◆ **AIM OF THE TASK**
Write down, unchanged, the entries from the first line through the line holding "Política de Privacidade (218, 2567)". Include no other line.

◆ **MATERIAL FOR THE TASK**
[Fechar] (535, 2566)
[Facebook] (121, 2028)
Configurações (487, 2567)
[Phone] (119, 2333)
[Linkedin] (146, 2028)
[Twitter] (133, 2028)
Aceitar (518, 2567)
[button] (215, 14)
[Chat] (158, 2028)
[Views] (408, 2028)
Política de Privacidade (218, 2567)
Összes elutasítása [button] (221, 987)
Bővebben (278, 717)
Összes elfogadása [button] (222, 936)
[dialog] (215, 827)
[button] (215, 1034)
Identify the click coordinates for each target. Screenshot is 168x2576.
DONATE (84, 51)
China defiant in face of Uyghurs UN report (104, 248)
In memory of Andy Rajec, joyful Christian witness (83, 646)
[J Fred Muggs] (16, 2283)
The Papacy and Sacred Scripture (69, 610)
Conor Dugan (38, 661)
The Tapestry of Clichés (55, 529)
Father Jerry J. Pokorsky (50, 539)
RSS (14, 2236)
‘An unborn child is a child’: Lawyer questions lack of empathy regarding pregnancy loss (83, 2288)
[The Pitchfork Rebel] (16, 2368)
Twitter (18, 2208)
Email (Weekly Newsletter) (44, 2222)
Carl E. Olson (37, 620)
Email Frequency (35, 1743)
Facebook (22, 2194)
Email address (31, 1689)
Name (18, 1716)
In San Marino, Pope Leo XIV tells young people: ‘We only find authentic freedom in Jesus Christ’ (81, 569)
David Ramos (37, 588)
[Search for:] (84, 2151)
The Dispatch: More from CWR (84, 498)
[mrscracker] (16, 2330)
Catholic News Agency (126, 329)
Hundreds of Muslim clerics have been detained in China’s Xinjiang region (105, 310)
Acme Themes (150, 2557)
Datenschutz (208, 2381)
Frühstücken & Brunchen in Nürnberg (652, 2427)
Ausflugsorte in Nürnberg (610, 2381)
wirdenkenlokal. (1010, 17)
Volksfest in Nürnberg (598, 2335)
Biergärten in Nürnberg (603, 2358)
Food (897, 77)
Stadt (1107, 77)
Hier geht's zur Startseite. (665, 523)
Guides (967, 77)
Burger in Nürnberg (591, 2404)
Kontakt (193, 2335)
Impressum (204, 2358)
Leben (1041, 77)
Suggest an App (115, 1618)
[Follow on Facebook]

◆ **EXPECTED ANSWER**
[Fechar] (535, 2566)
[Facebook] (121, 2028)
Configurações (487, 2567)
[Phone] (119, 2333)
[Linkedin] (146, 2028)
[Twitter] (133, 2028)
Aceitar (518, 2567)
[button] (215, 14)
[Chat] (158, 2028)
[Views] (408, 2028)
Política de Privacidade (218, 2567)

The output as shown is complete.